**Your goal**
Your copy should begin at the line containing "The height and width of the screenshot is (450, 612)." and end at the last line of the records; transcribe those lines exactly and leave out every picture.

(Saved entries)
%%
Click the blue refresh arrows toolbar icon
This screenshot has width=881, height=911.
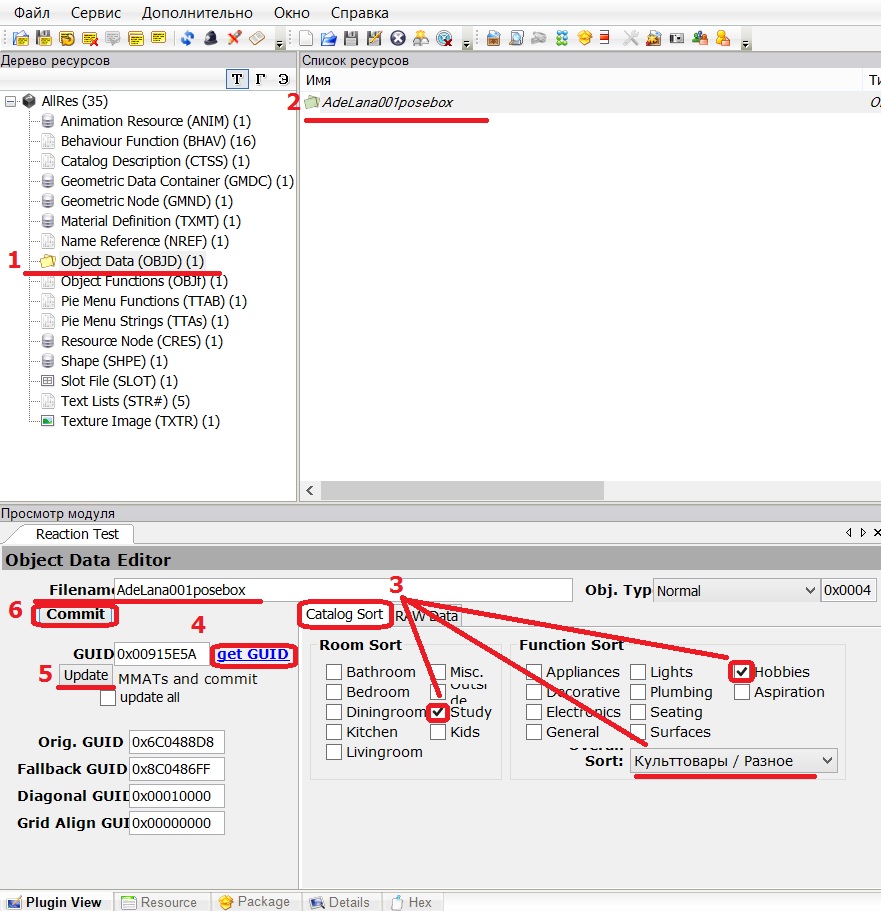(x=187, y=39)
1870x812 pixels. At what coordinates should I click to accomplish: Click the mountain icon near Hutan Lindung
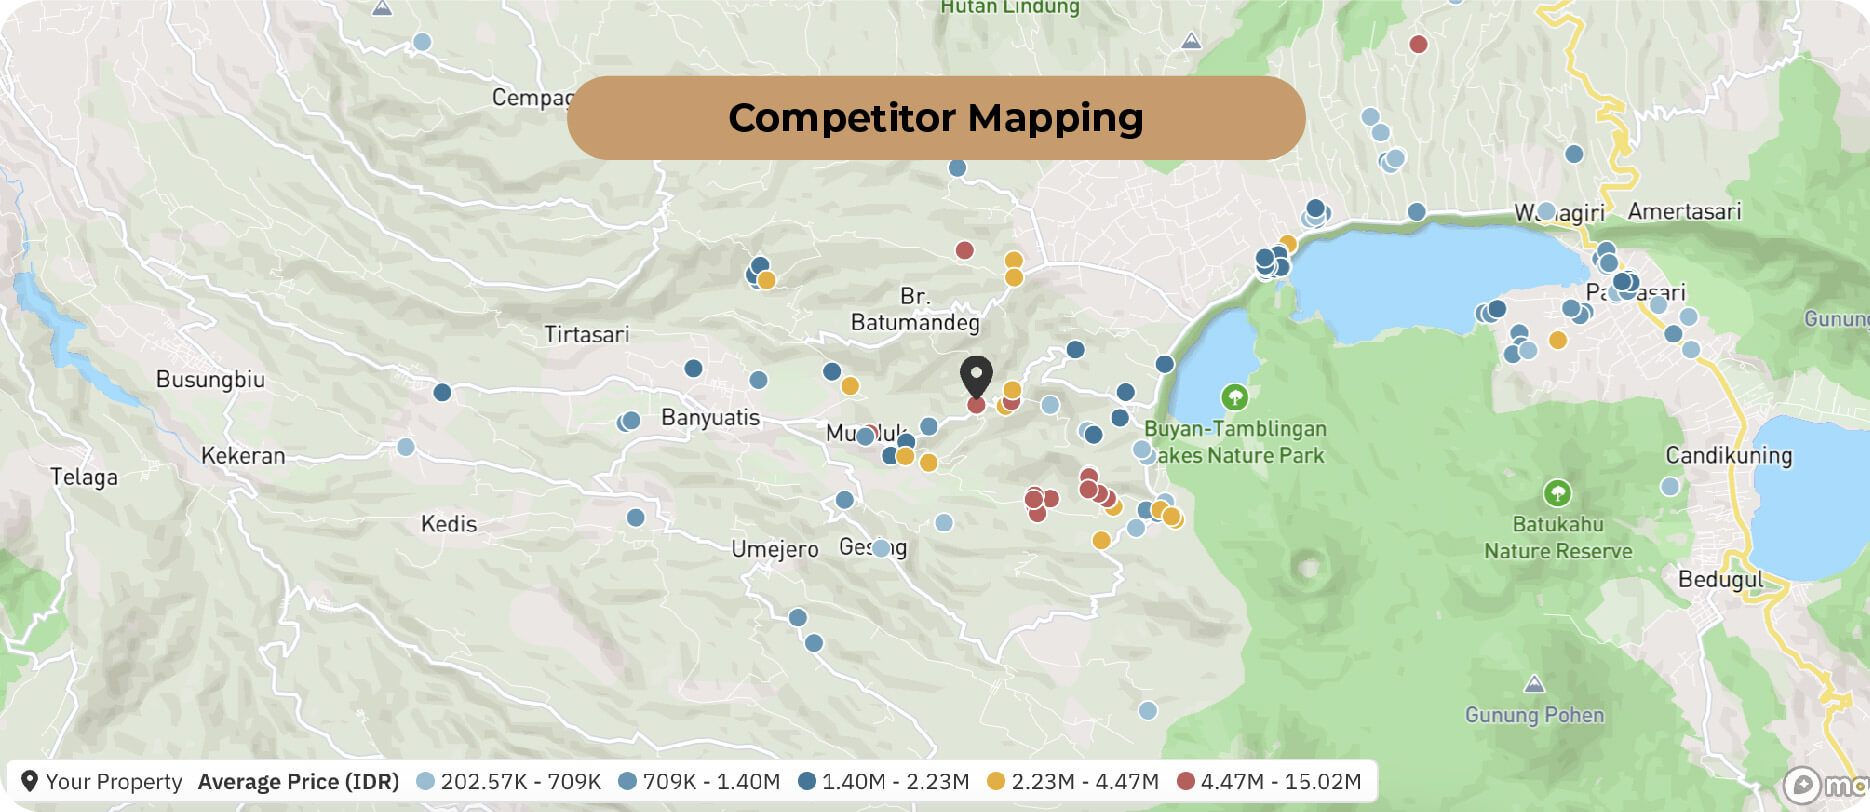coord(1191,41)
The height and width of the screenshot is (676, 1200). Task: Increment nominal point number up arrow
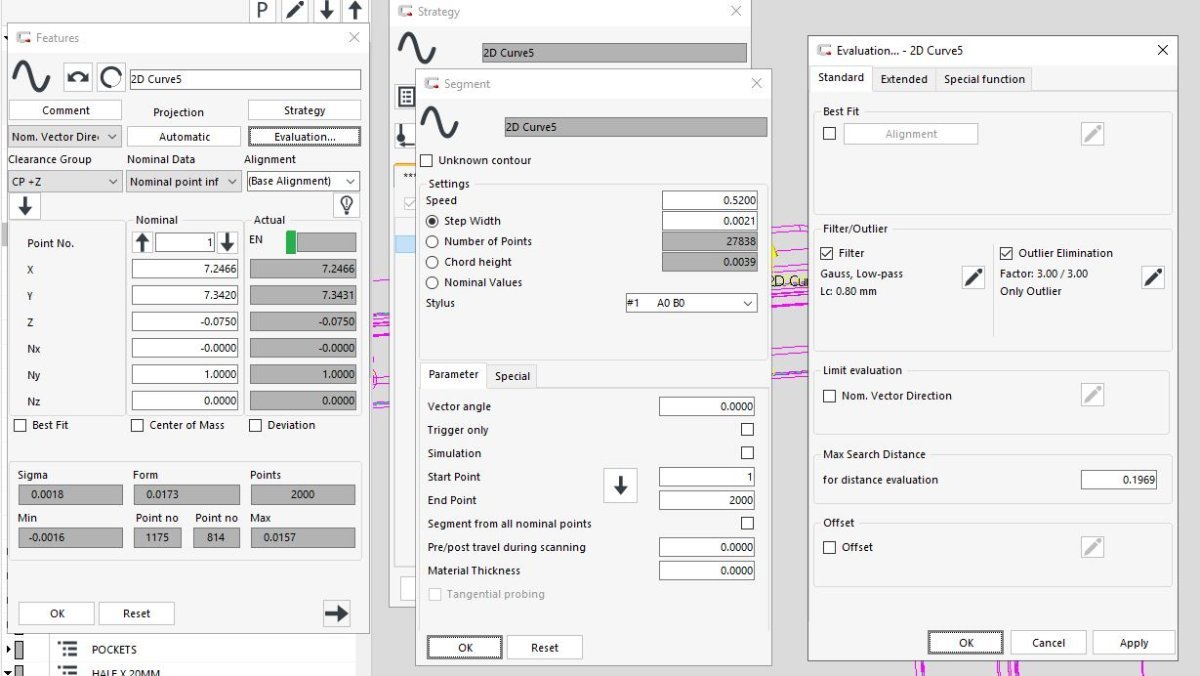click(x=143, y=242)
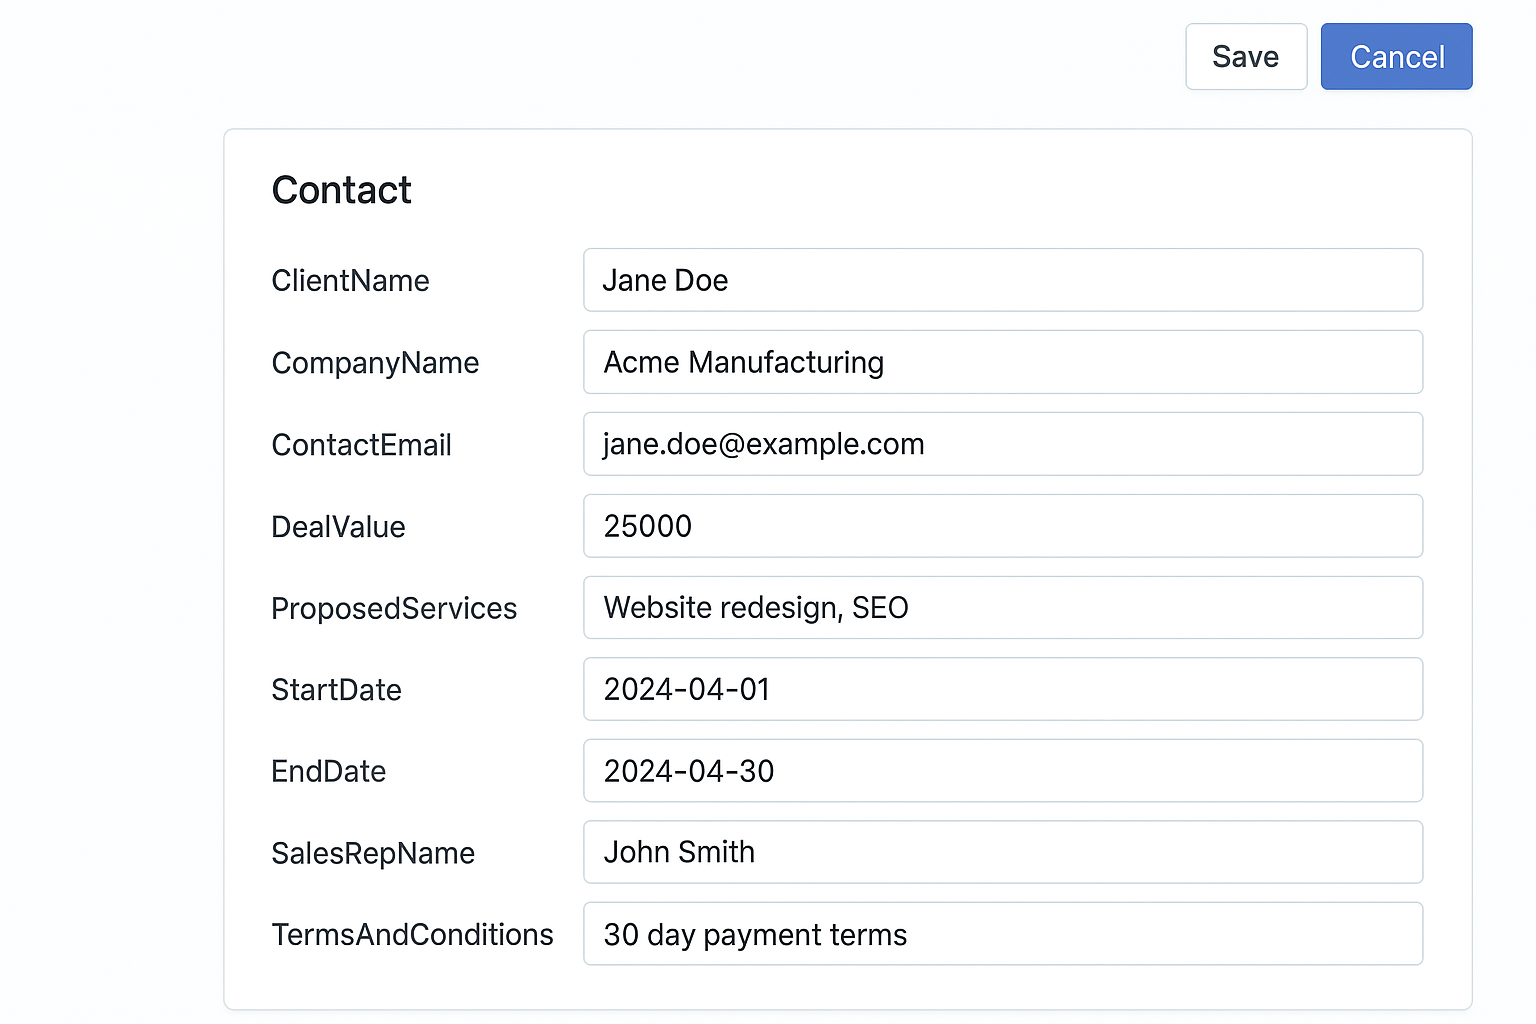
Task: Click the TermsAndConditions label
Action: pyautogui.click(x=412, y=935)
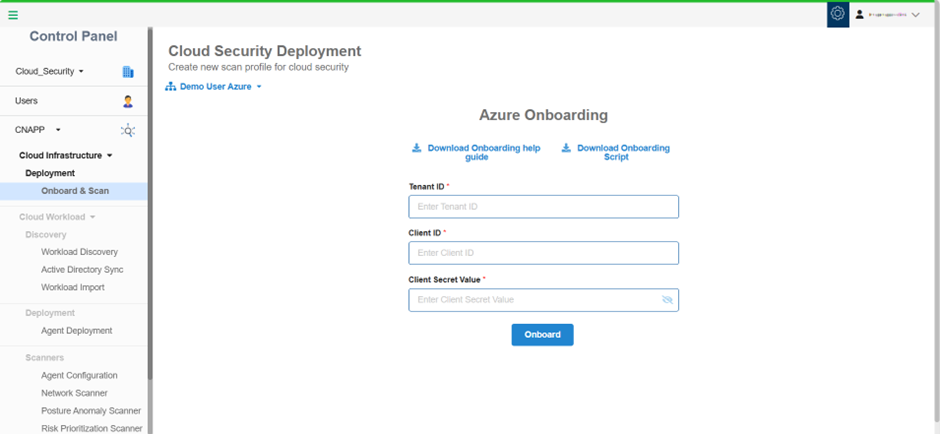
Task: Click the Cloud_Security building icon
Action: click(x=128, y=72)
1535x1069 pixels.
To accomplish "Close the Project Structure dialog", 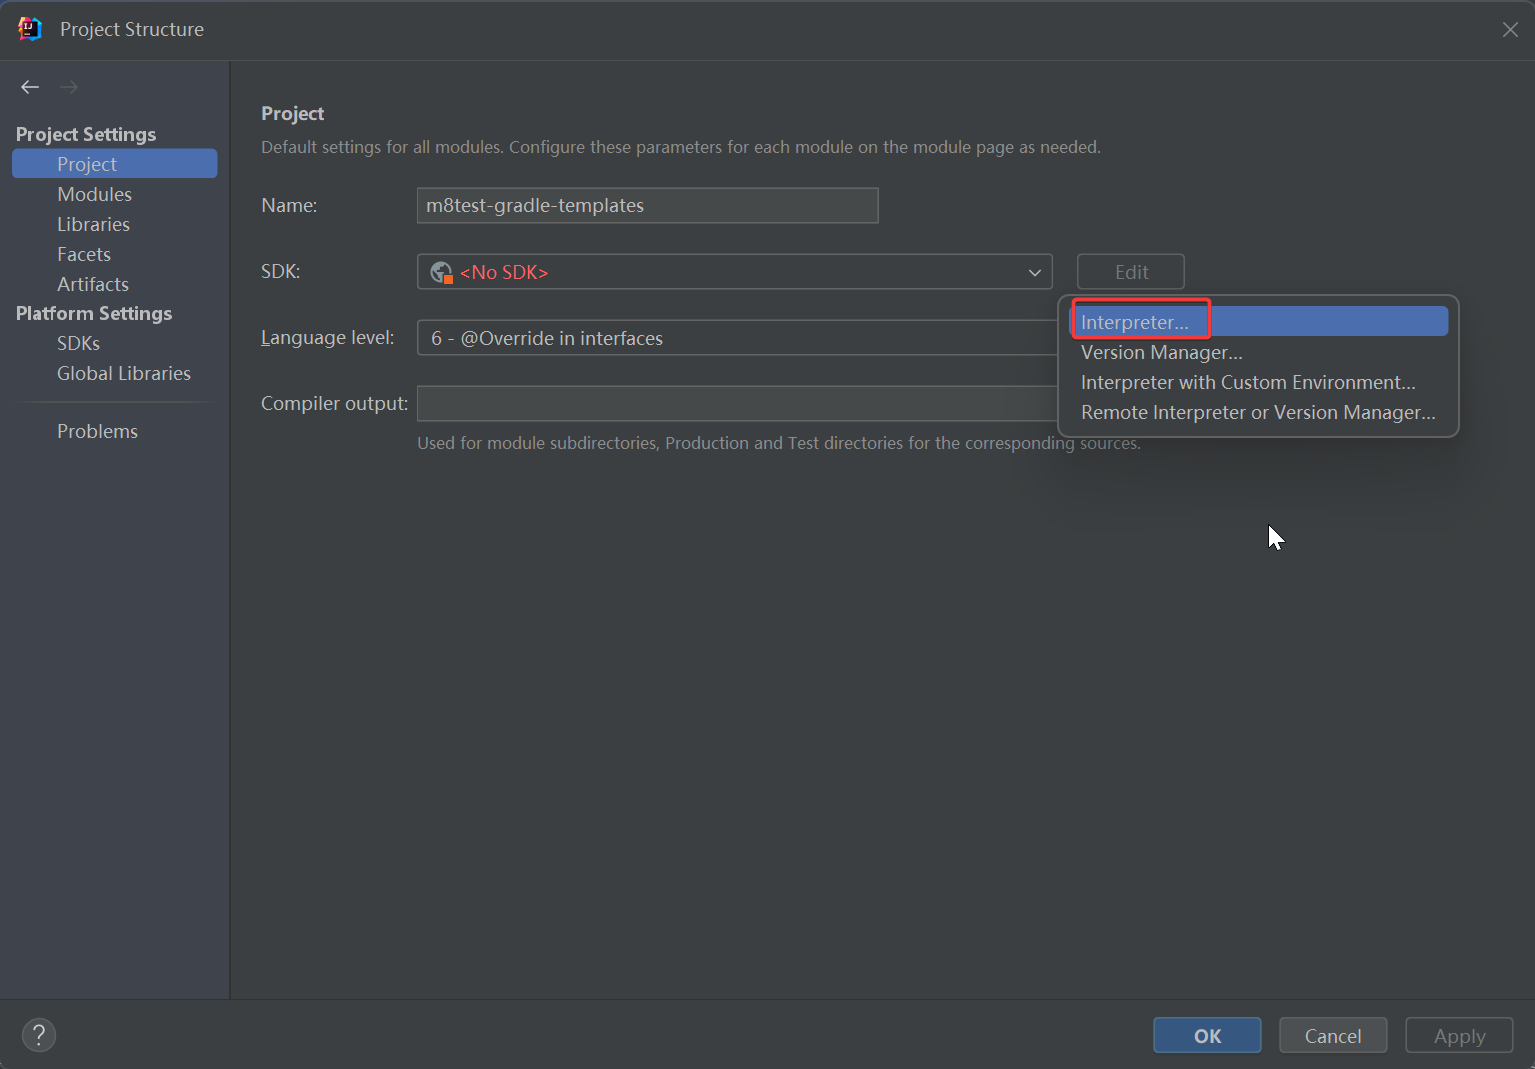I will click(x=1510, y=30).
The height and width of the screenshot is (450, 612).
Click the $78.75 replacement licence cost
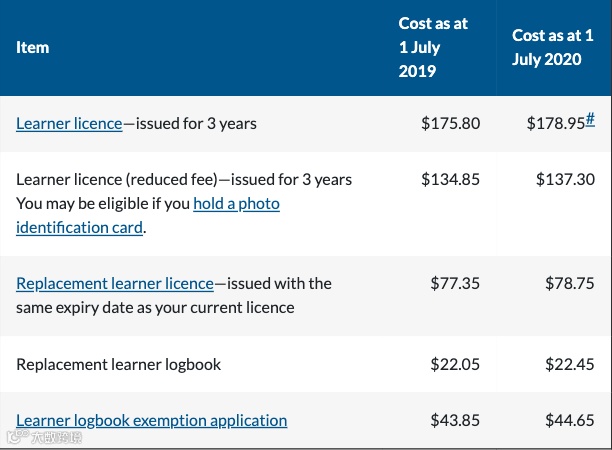(x=570, y=283)
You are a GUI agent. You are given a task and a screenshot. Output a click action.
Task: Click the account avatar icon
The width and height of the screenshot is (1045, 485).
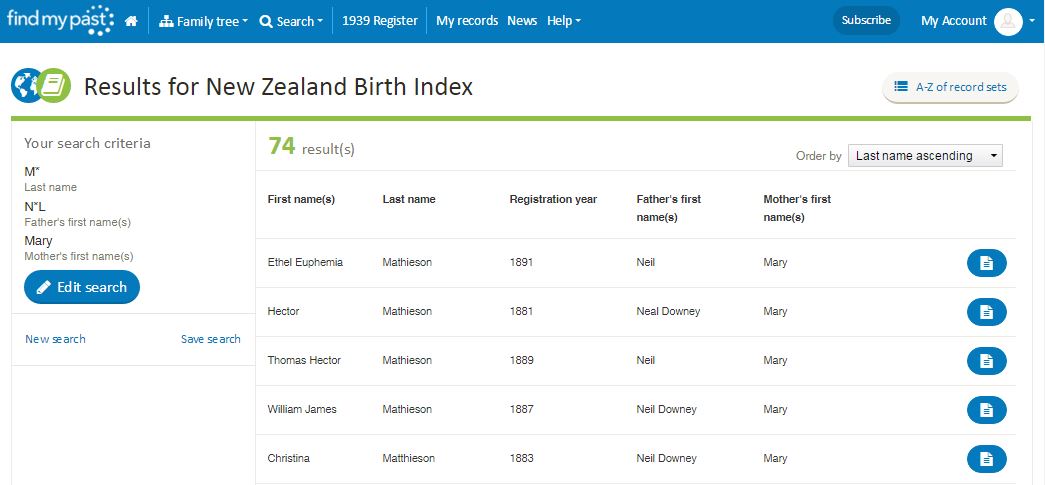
%%
**Exercise answer**
The height and width of the screenshot is (450, 612).
Click the $78.75 replacement licence cost
(x=570, y=283)
You are a GUI agent. You are given a task and a screenshot. Output a click action.
Task: Click the account avatar icon
The width and height of the screenshot is (1045, 485).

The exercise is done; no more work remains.